Those of you who remember your teaching about the church year will remember that the word Advent is from Latin and has something to do with coming.  The season of Advent is all about God coming to us.  In fact, we think about God coming in past, present, and future.  We think about how He came.  We think about how He comes.  We think about how He will come again.  This teaching that God comes to us is one of the things that makes Christianity totally different from all the other religions of the world.

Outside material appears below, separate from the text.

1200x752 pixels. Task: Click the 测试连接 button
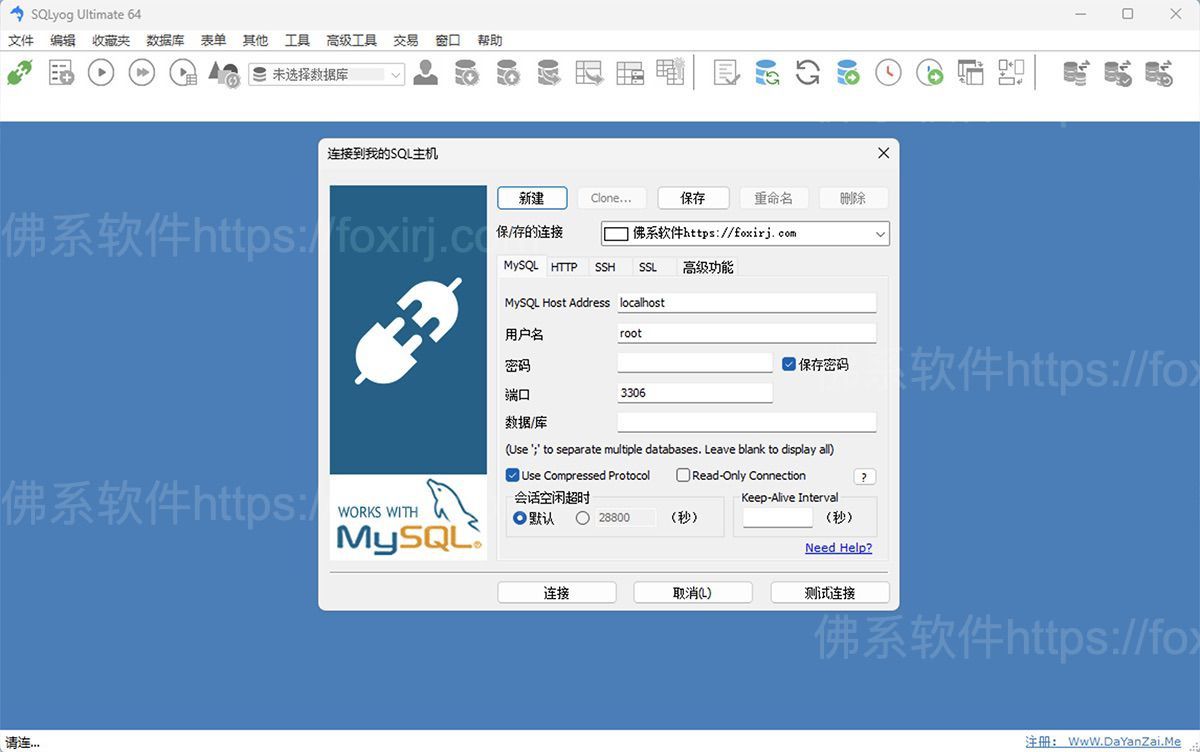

It is natural for sinful pride to think that it can work out its own salvation.  That is the reason that all the religions that rise out of man’s imagination teach that it is man who must do the work of saving himself.  Buddhists follow the “Eight-fold path” to eliminate desire and so come to deliverance.  Moslems embrace the Five Pillars in order to earn favor with Allah.  Hindus practice various disciplines in order to work off their Karma and so come into a state of oneness with the Brahman.  These are but three examples of teachings of false religion … that man must do some sort of work in order to earn some sort of reward in this life or the next.  The sad thing about all these false religions is that they never tell us the truth … that it is impossible for mere human beings to do the work that produces salvation.  They all point to a path that is impossible and then urge us to try harder when we fail.

Christianity is not that way.  If God transcends all things, then there is no way that we can even learn about Him on our own, much less what it takes to obtain salvation from Him.  If we are to know God, then He must show Himself to us.  If we have favor in God’s eyes, it is because God has extended His favor to us.  If we are to be in God’s presence, then He must come to us.  He must make His presence known to us.  If we are to be righteous in God’s sight, then God must give His righteousness to us.  If God is above us, then there is no way that we can interact with Him.  He must initiate the interaction with us.  God coming to give His gifts to us is what the coming of Advent is about.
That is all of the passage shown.